■ **SELECTED EXCERPT**

--------

Jack Driscoll is the author of three novels, a collection of short stories, and
three books of poems. Winner of the AWP Short Fiction Award, his stories have appeared
regularly in The Georgia Review and The Southern Review. He currently
teaches in Pacific University’s low-residency MFA program in Oregon. Driscoll’s
latest story collection, The World Of A Few Minutes Ago, will be published
by Wayne State University Press in 2011. The spring issue of The Georgia Review
lists Driscoll in their Best Fiction of the Last Twenty Five Years, and their website
includes his essay about his fiction.
Duff Brenna: You have four books of poetry published. Did you
start out as a poet?
Jack Driscoll: I wrote as a poet and a poet only for the first
twenty-five years of my writing life, and I never once—not a single time during
that stretch—considered a foray into fiction. Whatever part of the brain functioned
to fashion a “story” seemed foreign to me back then, though in retrospect
I wonder how I ever could have believed that.
DB: Which poets have influenced you the most?
JD: Frost. Robert Lowell. Emily Dickinson for sure, big time.

--------

■ **DATASET EXCERPT**

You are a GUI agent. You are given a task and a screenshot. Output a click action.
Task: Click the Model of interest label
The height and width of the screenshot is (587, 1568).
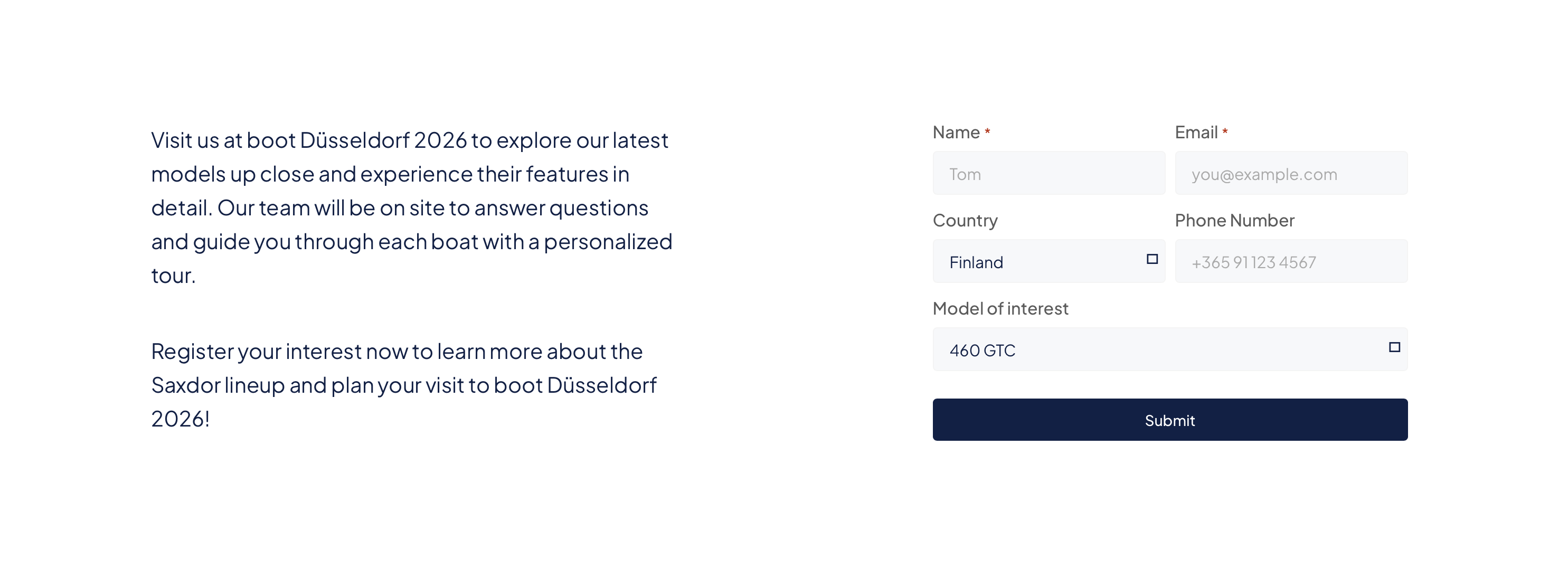click(x=1000, y=309)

--------

■ **INSTRUCTIONS TO FOLLOW**
In the Jack Driscoll interview, which poets does Driscoll name as having influenced him the most? List all of them. The data were taken from a separate source unrelated to the interview.

■ **TASK ANSWER**
Frost, Robert Lowell, Emily Dickinson